#### TEXTO FORNECIDO:
Analisando os números da cidade espanhola, os cientistas descobriram que 70% dos adultos residentes de Barcelona são sedentários ou não ativos a níveis ideais. Também verificaram que, assim como a maioria das cidades europeias do mesmo tamanho ou maior, os níveis de poluição do ar e sonora ultrapassam os valores recomendados pela OMS – isso quer dizer uma quantidade anual de partículas poluentes do tipo PM 2.5 acima dos 10 mg/m³, por exemplo, e também mais ruído que a média diária de 55 decibéis, medidos das 7 as 23 horas. Eles também viram que dois terços da população mora a 300 metros de uma área verde, ou seja, que um terço da população está fora das recomendações da OMS nesse aspecto.
Ponderações
Estudos como esse partem de um exemplo real, de um universo específico, para tentar medir o impacto de conceitos, sejam eles novos ou já enraizados mas ainda não estimados. E nesse aspecto, na opinião do arquiteto e urbanista e professor de Gestão Urbana da PUCPR Clovis Ultramari, essas pesquisas são sempre válidas. “O que interessa, realmente, é essa relação entre o planejamento urbano e a qualidade de vida. A relação existe, claro, se não teríamos de reinventar o mundo. E o fato de eles terem se proposto a medir essa relação ajuda a explicitar a situação. É a mesma lógica de parâmetros como quantidade de árvores por habitante, por exemplo. Por outro lado, é impossível quantificar [esse impacto] diretamente em termos de qualidade ou transpor esse parâmetro para todas as cidades.” Ultramari dá como exemplo duas pessoas que moram no mesmo condomínio, a poucos metros do parque. “Pode ser que um vá à academia e outro, no parque. É provável que o primeiro, num ambiente com ar-condicionado etc, esteja mais protegido da poluição e do calor do que o segundo. Mas, veja, [estatisticamente] os dois moram nas mesmas condições.”
Que aspecto é mais relevante?
Embora nem tudo possa ser quantificado, algumas relações se mostraram, comprovadamente, mais ou menos importantes no estudo para indicar o impacto do planejamento urbano na vida dos cidadãos. Entre os aspectos observados, viu-se que a atividade física – fator relevante para mais de 1,1 mil mortes prematuras no ano em Barcelona – é a mais determinante para provocar mortes antes da hora em uma cidade – algo que as pesquisas médicas já indicam há algum tempo também, seja para quem mora na cidade ou no campo.

#### TAREFA 1:
No texto sobre Barcelona, quais são todas as profissões e cargos atribuídos a Clovis Ultramari?
#### TAREFA 2:
Transcreva o trecho do texto sobre Barcelona que vai de "Analisando os números" até "OMS nesse aspecto.", inclusive.
Os dados a seguir vêm de outra fonte.

#### DADOS DISPONÍVEIS:

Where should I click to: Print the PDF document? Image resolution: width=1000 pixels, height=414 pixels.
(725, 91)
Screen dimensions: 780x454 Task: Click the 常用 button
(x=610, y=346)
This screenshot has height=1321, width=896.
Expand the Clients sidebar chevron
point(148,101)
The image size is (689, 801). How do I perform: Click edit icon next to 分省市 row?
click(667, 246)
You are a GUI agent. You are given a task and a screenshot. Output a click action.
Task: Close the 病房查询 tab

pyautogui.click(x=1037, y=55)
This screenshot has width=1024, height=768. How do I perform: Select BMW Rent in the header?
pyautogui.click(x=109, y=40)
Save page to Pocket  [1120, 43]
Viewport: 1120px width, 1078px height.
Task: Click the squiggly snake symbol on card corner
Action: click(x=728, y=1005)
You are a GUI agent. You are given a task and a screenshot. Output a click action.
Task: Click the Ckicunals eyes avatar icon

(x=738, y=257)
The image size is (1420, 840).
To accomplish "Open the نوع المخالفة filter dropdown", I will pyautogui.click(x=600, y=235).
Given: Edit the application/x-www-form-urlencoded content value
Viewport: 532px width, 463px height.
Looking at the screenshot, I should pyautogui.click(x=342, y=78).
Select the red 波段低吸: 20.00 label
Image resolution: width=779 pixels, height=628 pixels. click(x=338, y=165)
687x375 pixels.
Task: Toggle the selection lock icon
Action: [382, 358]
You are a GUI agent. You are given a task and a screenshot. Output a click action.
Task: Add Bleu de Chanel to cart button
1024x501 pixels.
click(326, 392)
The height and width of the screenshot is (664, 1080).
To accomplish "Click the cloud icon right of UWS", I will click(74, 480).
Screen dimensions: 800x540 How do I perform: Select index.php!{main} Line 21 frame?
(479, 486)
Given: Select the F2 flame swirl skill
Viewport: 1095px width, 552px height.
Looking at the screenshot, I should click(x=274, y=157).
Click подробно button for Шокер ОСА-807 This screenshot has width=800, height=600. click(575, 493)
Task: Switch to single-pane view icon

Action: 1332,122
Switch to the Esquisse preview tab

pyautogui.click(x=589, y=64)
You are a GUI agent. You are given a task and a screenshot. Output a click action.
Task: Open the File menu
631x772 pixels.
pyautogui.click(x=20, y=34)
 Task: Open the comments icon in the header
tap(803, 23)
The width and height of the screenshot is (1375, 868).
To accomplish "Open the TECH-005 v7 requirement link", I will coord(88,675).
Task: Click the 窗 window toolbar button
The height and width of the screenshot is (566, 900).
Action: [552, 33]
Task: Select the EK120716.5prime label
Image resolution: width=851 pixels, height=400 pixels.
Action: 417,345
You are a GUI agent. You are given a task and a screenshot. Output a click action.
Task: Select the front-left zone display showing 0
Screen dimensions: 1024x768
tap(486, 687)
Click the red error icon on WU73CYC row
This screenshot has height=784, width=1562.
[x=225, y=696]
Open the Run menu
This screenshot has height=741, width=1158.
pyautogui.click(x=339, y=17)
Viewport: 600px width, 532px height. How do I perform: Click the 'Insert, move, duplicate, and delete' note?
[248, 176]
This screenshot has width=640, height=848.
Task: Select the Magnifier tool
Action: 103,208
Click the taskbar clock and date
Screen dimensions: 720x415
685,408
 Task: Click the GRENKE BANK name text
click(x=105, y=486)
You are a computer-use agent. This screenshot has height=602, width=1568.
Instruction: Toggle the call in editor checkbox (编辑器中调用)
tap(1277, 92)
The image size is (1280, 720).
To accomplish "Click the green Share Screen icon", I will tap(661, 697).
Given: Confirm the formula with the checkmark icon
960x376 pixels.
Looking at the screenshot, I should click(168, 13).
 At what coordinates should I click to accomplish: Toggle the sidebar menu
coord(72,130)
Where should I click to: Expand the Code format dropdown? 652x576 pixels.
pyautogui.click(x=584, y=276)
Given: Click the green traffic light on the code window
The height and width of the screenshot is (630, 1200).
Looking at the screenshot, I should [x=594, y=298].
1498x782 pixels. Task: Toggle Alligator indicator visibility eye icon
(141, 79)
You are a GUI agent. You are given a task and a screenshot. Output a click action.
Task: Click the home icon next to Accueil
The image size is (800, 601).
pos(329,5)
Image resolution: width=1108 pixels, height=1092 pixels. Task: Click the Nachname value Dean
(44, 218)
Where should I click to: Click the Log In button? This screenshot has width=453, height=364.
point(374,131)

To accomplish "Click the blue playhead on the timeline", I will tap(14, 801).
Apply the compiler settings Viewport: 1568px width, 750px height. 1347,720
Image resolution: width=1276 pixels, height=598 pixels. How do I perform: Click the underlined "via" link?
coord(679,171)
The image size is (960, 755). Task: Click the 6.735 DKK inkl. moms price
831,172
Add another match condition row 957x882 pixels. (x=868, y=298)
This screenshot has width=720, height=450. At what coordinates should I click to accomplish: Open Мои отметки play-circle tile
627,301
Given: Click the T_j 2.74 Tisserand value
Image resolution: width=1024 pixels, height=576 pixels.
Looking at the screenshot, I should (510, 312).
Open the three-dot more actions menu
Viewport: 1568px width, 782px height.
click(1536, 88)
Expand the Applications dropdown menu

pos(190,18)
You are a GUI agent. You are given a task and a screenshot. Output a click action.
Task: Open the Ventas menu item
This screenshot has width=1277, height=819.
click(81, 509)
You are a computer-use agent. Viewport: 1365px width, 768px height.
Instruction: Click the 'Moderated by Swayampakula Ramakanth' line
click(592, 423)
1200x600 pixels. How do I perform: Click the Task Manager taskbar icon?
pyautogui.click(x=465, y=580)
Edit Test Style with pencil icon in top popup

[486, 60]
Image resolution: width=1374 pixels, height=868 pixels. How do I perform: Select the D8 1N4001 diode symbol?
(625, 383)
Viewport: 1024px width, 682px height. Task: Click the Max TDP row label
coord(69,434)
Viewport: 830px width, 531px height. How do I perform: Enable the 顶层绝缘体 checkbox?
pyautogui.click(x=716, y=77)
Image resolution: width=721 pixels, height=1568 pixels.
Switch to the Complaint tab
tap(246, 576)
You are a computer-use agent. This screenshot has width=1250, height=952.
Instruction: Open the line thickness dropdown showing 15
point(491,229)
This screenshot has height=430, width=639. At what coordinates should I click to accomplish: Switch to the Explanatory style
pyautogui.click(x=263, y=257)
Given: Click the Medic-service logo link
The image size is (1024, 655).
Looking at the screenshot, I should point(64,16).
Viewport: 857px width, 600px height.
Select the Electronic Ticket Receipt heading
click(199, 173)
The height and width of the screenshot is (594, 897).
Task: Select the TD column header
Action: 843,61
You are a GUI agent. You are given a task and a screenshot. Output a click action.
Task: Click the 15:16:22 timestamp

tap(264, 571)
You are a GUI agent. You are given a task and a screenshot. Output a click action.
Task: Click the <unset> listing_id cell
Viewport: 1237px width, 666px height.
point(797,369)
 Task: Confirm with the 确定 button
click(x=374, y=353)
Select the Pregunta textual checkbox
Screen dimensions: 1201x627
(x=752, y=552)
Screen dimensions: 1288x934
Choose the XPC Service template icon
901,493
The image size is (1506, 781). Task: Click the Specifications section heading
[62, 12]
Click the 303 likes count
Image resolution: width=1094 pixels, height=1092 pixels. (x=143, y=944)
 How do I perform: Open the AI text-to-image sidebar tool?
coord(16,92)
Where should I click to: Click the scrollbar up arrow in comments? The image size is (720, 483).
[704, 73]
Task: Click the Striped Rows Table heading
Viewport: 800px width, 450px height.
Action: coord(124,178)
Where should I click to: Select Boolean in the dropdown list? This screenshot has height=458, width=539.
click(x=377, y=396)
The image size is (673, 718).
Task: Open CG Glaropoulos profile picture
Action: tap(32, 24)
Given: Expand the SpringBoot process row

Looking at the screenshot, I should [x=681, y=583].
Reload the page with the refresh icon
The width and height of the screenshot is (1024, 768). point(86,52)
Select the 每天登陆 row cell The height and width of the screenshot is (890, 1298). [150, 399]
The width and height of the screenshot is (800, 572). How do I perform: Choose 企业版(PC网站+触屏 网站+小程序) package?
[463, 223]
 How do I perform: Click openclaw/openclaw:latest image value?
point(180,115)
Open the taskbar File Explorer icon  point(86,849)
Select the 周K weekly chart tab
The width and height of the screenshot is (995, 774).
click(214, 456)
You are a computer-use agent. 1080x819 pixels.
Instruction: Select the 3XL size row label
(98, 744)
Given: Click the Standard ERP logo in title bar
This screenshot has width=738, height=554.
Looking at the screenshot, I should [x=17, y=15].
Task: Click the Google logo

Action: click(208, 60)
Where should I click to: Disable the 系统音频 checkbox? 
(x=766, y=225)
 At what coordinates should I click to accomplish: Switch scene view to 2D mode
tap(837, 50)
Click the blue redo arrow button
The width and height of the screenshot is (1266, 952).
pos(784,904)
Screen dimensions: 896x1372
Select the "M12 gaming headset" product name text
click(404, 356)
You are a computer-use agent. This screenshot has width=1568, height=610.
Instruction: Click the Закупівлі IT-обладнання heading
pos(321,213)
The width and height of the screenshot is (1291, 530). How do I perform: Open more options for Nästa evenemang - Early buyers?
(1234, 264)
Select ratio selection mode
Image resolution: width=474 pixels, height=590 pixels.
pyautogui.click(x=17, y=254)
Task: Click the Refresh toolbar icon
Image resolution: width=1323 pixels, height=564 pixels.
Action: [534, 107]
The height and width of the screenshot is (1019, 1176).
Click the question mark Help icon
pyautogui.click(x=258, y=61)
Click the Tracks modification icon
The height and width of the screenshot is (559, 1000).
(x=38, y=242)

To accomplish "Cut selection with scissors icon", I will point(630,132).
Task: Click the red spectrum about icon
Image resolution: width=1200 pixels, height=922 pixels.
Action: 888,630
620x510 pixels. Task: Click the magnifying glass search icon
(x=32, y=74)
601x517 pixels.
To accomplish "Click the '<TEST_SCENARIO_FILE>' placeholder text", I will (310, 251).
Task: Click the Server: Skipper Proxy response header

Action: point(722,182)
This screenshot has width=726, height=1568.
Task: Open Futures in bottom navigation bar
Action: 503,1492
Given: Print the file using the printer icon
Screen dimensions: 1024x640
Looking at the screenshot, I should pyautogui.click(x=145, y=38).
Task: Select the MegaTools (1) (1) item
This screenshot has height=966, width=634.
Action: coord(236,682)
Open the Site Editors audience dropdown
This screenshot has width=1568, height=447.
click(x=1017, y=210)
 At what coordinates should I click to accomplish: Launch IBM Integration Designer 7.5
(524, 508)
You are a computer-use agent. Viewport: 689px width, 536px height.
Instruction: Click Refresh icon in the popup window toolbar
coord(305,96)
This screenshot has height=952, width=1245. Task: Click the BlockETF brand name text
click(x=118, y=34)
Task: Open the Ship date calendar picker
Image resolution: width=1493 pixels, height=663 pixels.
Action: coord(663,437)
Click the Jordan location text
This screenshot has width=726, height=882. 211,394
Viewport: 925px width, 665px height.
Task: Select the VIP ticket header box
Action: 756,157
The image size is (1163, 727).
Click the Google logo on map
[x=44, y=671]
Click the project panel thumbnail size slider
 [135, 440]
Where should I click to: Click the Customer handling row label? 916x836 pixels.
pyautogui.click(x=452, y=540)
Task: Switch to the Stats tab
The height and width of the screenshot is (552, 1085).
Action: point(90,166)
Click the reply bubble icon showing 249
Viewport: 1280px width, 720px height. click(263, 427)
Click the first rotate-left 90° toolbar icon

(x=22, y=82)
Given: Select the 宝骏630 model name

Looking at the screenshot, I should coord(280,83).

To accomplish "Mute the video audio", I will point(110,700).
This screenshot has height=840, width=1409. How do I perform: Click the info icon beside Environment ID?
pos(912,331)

#### RESPOSTA FINAL 1:
- arquiteto
- urbanista
- professor de Gestão Urbana da PUCPR

#### RESPOSTA FINAL 2:
Analisando os números da cidade espanhola, os cientistas descobriram que 70% dos adultos residentes de Barcelona são sedentários ou não ativos a níveis ideais. Também verificaram que, assim como a maioria das cidades europeias do mesmo tamanho ou maior, os níveis de poluição do ar e sonora ultrapassam os valores recomendados pela OMS – isso quer dizer uma quantidade anual de partículas poluentes do tipo PM 2.5 acima dos 10 mg/m³, por exemplo, e também mais ruído que a média diária de 55 decibéis, medidos das 7 as 23 horas. Eles também viram que dois terços da população mora a 300 metros de uma área verde, ou seja, que um terço da população está fora das recomendações da OMS nesse aspecto.